Exercise aim | The lines to copy are those in the listing below that contain the word "agent".

Supplied data |
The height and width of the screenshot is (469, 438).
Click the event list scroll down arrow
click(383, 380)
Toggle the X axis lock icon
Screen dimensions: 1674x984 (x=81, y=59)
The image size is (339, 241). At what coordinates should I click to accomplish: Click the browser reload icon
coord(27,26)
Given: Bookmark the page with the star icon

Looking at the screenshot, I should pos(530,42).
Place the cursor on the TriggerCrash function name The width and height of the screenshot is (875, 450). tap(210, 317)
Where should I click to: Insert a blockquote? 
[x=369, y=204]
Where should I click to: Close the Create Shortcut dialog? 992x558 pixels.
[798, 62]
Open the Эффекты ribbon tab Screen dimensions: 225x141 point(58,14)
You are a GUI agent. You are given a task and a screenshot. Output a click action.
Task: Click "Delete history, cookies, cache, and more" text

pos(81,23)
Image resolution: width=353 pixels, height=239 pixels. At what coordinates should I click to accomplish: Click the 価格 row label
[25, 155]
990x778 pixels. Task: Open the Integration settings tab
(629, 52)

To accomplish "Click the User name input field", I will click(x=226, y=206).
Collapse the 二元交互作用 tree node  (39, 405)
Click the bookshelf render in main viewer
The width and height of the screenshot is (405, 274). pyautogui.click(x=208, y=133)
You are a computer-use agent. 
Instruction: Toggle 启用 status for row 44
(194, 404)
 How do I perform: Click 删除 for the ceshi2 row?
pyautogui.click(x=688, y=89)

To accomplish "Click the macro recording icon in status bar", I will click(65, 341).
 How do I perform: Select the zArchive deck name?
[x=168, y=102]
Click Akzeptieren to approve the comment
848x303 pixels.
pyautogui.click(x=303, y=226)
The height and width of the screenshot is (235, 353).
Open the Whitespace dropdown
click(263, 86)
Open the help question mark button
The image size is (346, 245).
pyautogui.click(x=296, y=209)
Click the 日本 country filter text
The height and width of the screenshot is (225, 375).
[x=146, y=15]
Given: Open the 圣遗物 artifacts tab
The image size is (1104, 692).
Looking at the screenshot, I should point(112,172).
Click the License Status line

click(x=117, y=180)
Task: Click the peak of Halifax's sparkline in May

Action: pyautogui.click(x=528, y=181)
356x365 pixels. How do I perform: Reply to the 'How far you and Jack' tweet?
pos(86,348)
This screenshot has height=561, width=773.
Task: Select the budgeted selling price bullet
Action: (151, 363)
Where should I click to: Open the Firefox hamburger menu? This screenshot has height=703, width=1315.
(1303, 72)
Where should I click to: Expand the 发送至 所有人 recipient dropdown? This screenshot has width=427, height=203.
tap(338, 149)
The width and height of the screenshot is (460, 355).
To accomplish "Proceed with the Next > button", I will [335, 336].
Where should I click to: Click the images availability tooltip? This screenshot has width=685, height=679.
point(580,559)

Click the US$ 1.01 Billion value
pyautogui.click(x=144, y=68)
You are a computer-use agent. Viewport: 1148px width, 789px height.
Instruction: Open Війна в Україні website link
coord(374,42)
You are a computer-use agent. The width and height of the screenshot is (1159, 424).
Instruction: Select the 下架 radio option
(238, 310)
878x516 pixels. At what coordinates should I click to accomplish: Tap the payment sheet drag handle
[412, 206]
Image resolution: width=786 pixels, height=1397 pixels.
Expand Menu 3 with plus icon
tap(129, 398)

Answer space |
You are a GUI agent. You are given a task and a screenshot. Output a click action.
You are a computer-use agent. 
You are a computer-use agent. Viewport: 1148px width, 789px height.
You are a computer-use agent. The width and height of the screenshot is (1159, 424).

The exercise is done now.